Required work:
Work out how many lines below hold the string "click" and state only that figure.

Information shown:

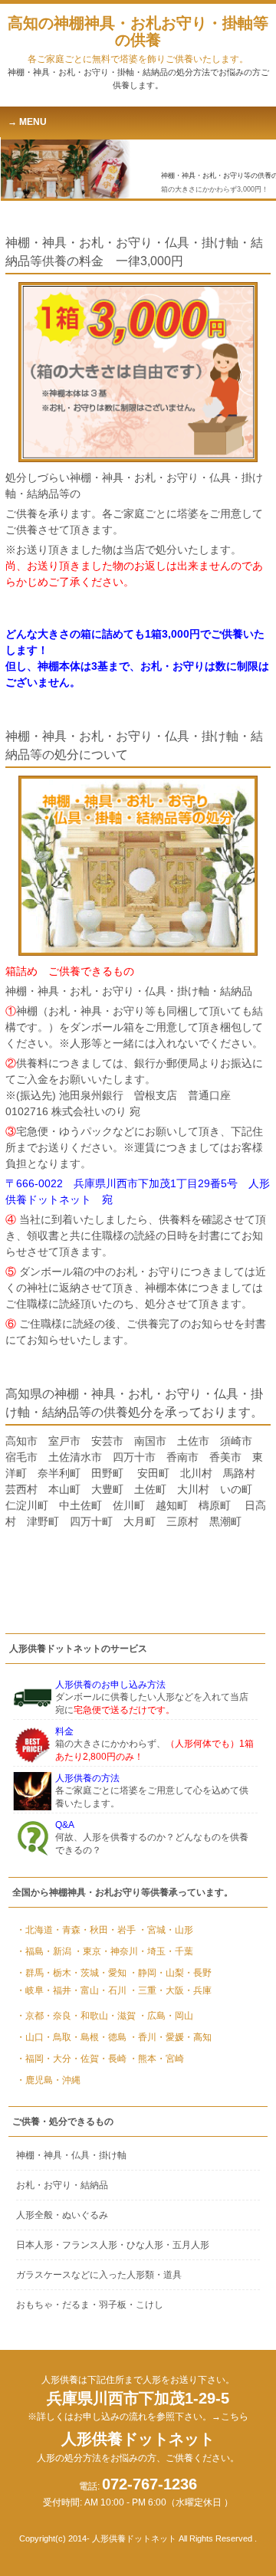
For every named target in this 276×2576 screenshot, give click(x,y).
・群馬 (30, 1972)
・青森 (66, 1930)
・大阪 (170, 1990)
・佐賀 (85, 2058)
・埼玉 (152, 1951)
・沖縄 (66, 2080)
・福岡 (30, 2058)
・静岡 (142, 1972)
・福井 (57, 1990)
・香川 (142, 2037)
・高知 (198, 2037)
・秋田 (94, 1930)
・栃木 (57, 1972)
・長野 (198, 1972)
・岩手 (122, 1930)
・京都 (30, 2015)
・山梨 (170, 1972)
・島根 (85, 2037)
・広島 (152, 2015)
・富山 (85, 1990)
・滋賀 (122, 2015)
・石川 (113, 1990)
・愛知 (113, 1972)
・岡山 (179, 2015)
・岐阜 (30, 1990)
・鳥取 (57, 2037)
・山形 (179, 1930)
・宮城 (152, 1930)
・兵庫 (198, 1990)
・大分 (57, 2058)
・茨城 (85, 1972)
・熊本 (142, 2058)
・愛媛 (170, 2037)
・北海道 (34, 1930)
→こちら (230, 2416)
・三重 (142, 1990)
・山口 (30, 2037)
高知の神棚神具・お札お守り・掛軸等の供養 (138, 39)
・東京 (87, 1951)
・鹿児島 (34, 2080)
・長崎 (113, 2058)
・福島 (30, 1951)
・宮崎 (170, 2058)
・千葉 (179, 1951)
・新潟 (57, 1951)
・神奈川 (119, 1951)
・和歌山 (89, 2015)
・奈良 (57, 2015)
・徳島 (113, 2037)
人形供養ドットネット (138, 2446)
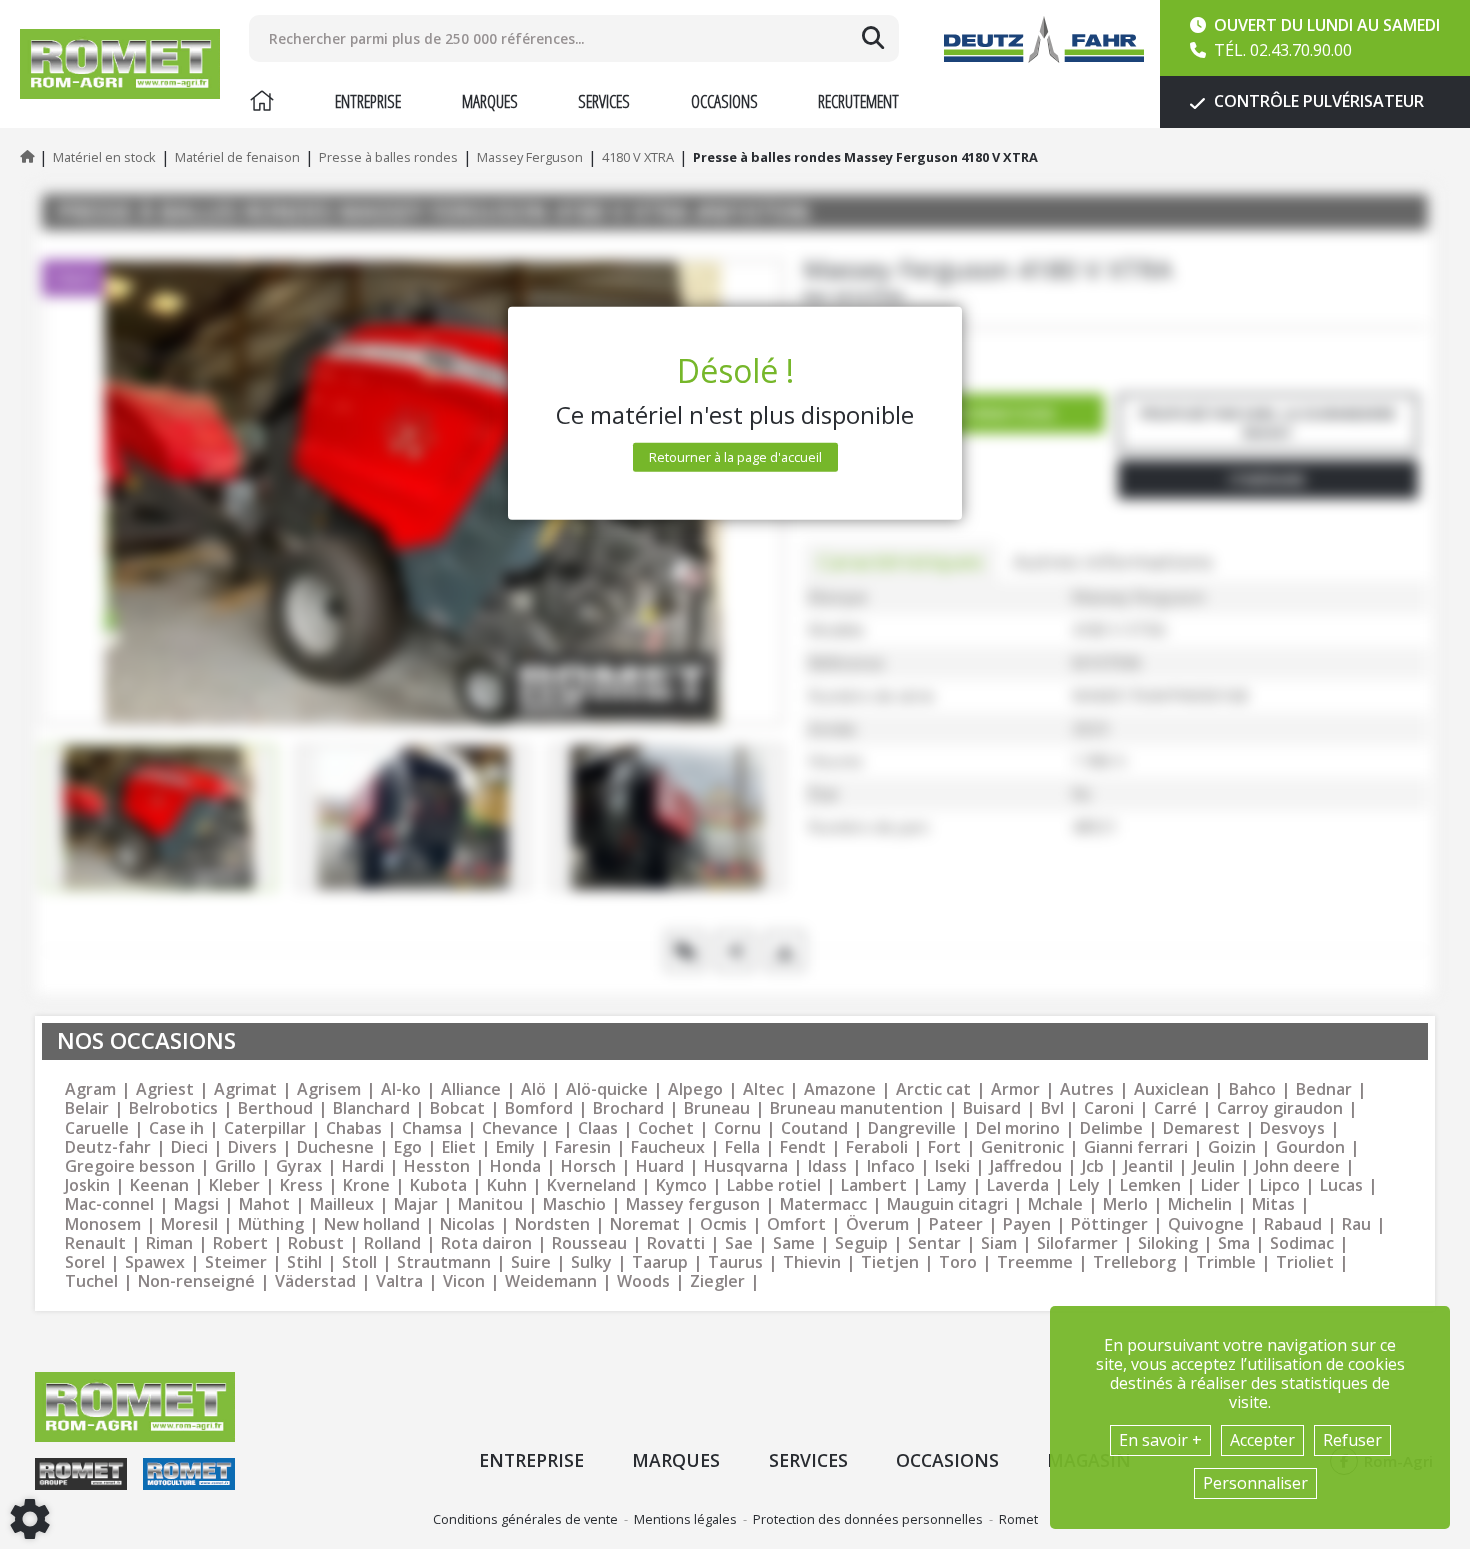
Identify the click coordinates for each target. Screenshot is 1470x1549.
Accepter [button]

Answer to this problem:
2